The day after the flight, World Wide Worx released the headline findings of its
Internet Access in South Africa 2012 study, which was backed by the howzit MSN online portal.
The study showed that the South African Internet user base had grown from 6,8-million in 2010 to 8,5-million at the end of 2011 – no less than 25% growth. Moreover, this strong growth would continue during 2012, and the Internet user base is expected to pass the 10-million mark by the end of the year.
Said Justin Zehmke, Executive Producer of howzit MSN: “These findings are a powerful signal that the demand for online content in South Africa is likely to explode in the coming years. As the market grows and matures, we will see a greater choice in information sources and a maturation of online services.”
These numbers also show that the Internet has finally awoken, fully, in South Africa. Penetration is now approaching 20% of the population, and for the first time we can see the mass market embracing digital tools on their phones.
The headline findings revealed that a total of 7,9-million South Africans access the Internet on their cell phones. Of these, 2,48-million access it only on their cellphones, and do not have access on computers. The remaining 6,02-million users access the Internet on computers, laptops, and tablet computers. However, 90% of this number – 5,42-million – also access it on their cellphones. This means that almost 8-million South Africans sometimes or regularly access the Internet on their phones.
While smartphones are the main driver of Internet growth, the cost of data use is being driven down by new undersea cables connecting sub-Saharan Africa. The study shows that undersea cable capacity to South Africa at the end of 2011 was 2,69 Terabits per second (Tbps), and due to rise to 11,9Tbps by the end of 2012.

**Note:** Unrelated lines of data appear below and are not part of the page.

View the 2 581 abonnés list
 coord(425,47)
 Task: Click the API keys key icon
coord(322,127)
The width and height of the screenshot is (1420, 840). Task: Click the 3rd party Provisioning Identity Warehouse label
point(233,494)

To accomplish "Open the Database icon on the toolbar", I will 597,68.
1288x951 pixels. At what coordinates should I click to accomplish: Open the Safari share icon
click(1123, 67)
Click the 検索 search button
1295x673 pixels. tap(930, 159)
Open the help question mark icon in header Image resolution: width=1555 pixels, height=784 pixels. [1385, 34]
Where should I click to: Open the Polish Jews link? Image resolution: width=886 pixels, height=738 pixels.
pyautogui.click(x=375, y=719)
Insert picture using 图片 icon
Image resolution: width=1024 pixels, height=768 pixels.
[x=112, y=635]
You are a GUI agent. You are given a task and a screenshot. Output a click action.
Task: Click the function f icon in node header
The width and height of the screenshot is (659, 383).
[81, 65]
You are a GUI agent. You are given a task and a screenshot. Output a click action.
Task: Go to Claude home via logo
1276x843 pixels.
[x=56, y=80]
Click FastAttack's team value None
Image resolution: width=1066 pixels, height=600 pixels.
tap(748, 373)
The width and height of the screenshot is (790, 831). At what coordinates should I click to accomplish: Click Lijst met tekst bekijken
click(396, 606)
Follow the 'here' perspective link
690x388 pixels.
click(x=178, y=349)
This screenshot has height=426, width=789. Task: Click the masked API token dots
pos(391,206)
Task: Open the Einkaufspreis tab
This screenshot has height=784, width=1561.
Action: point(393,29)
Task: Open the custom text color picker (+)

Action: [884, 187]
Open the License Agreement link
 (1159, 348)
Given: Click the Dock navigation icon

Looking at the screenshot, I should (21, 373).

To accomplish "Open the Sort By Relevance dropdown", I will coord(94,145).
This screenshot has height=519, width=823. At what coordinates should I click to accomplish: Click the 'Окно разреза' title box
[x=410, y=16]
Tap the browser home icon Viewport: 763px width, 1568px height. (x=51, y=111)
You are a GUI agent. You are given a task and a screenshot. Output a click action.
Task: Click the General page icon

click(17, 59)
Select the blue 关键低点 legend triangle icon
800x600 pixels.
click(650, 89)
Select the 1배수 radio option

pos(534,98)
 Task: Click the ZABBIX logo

On 11 May, the next massive pathway to that capacity was opened up: the West Africa Cable System, comprising 5,12Tbps of South Africa’s undersea cable capacity, was officially switched on.
MTN is the largest investor in WACS, having committed more than $100 million, of which a chunk went to the construction of cable landing facilities in Cameroon, Ghana, Nigeria and Cote d’Ivoire, to support their networks there.
“The impact of MTN’s investments in Africa is far-reaching,” said MTN SA Chief Technology Officer Kanaragaratnam Lambotharan. “Africa has, until now, been a pedestrian on the information superhighway.”
Clearly, in land, sea and air, a new connectivity era has begun.